━━ EXERCISE INPUT

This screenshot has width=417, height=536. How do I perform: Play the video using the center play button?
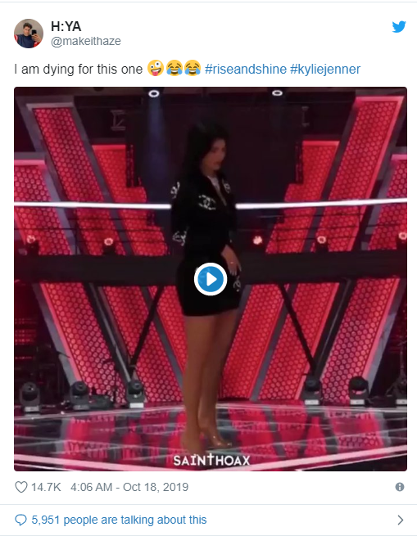point(211,279)
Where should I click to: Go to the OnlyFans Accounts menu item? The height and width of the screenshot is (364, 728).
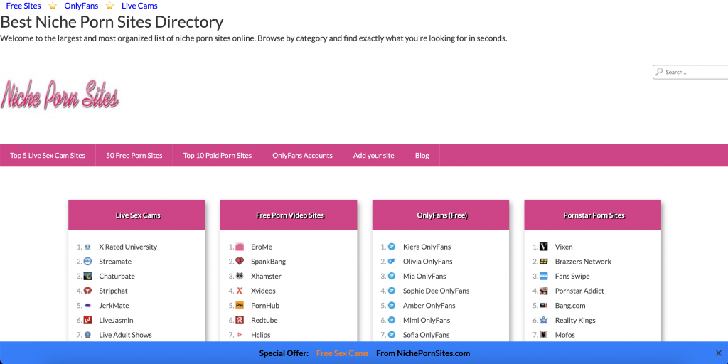point(302,156)
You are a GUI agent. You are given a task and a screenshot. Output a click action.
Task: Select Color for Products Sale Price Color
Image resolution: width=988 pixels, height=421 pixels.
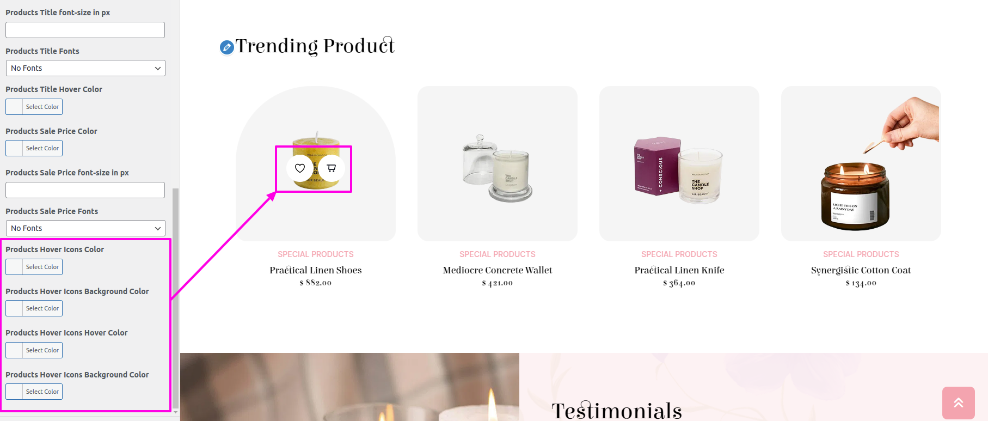34,148
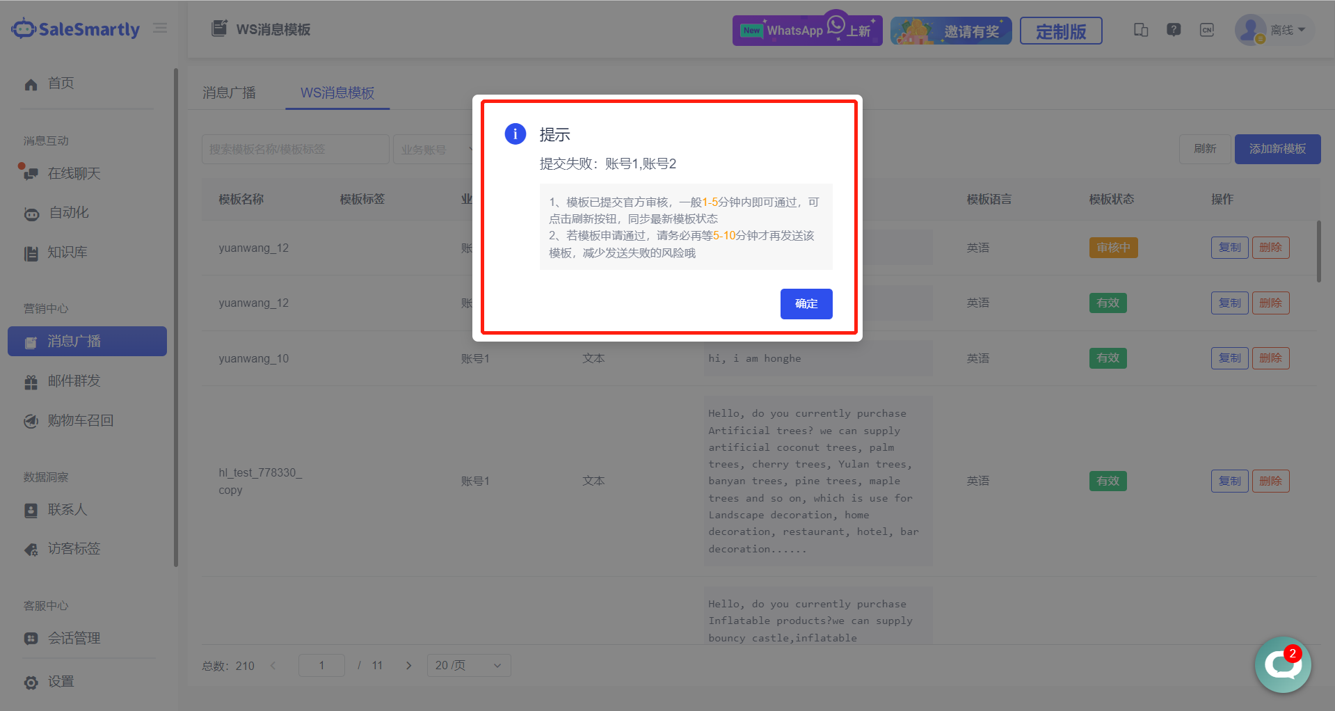The image size is (1335, 711).
Task: Expand the 离线 user status menu
Action: click(x=1286, y=30)
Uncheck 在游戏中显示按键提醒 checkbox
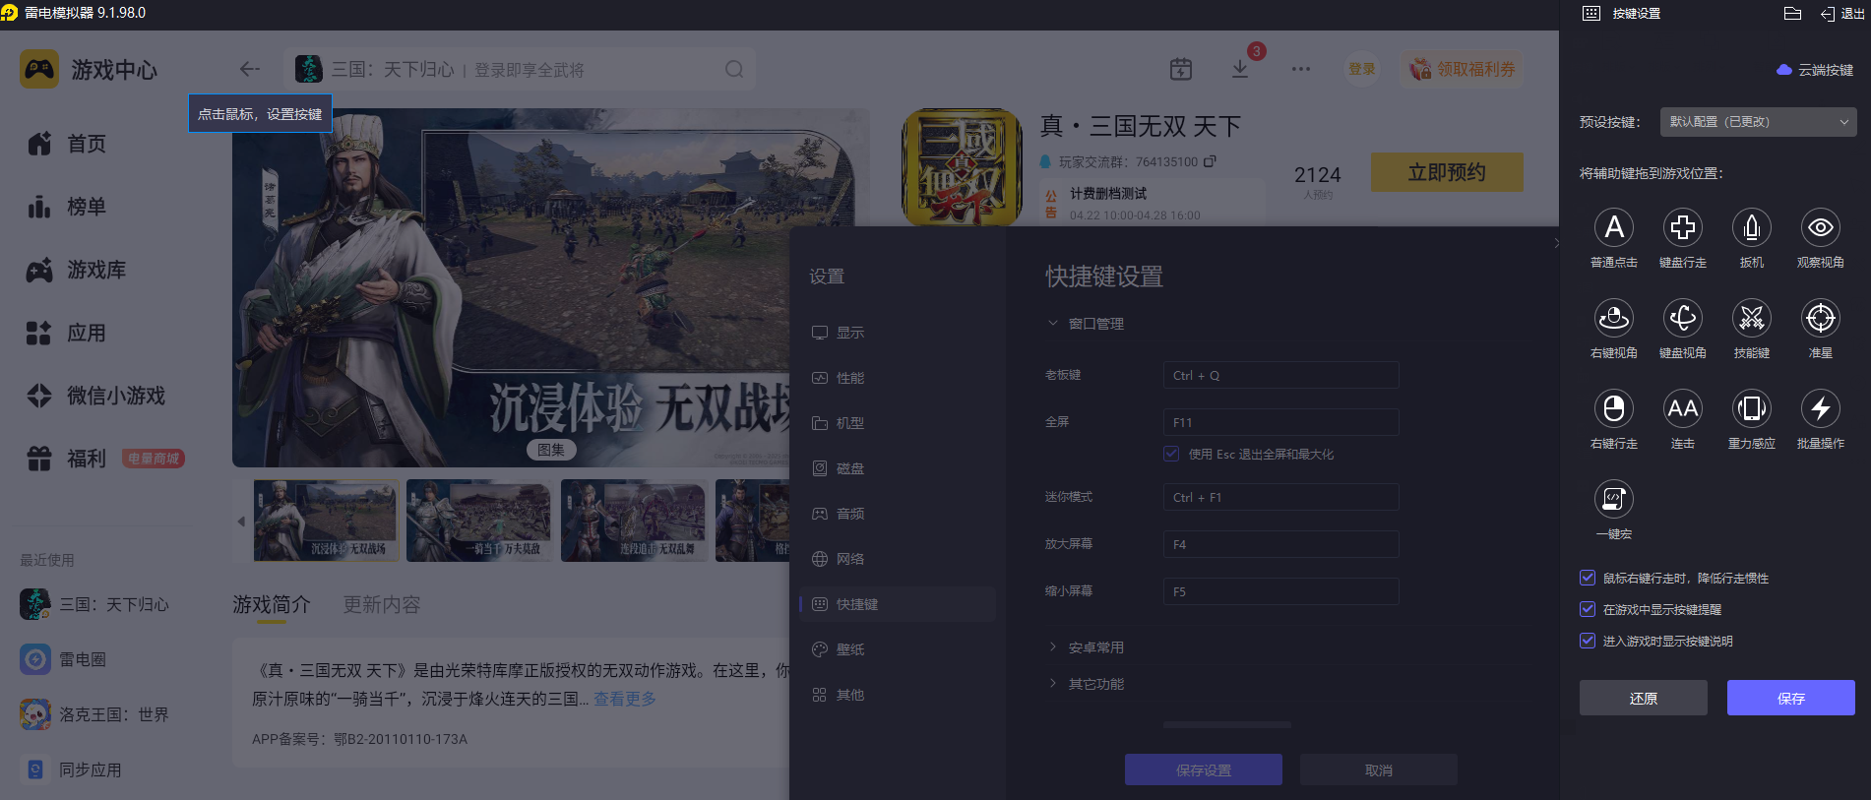 [1588, 609]
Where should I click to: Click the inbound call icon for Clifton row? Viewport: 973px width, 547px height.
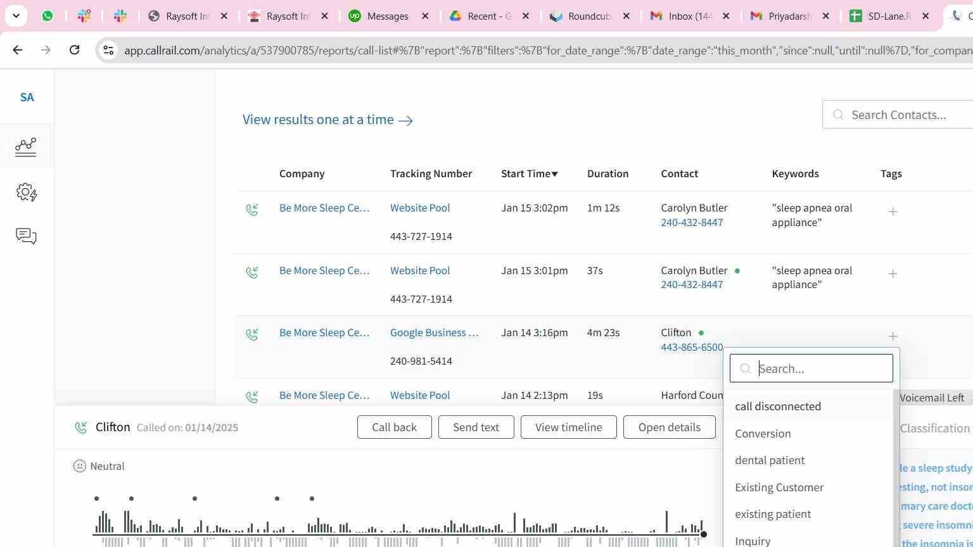(x=252, y=334)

━━━━

## WHAT NEEDS TO BE DONE
Your task is to restate word for word the lines from the one containing "Image resolution: width=988" through the last line of the data, both ends included, with no pictures.

## RESPONSE
Image resolution: width=988 pixels, height=421 pixels.
34,148
The image size is (1335, 711).
Task: Expand the 离线 user status menu
Action: click(x=1286, y=30)
Uncheck 在游戏中显示按键提醒 checkbox
 [1588, 609]
Where should I click to: Click the inbound call icon for Clifton row? Viewport: 973px width, 547px height.
(x=252, y=334)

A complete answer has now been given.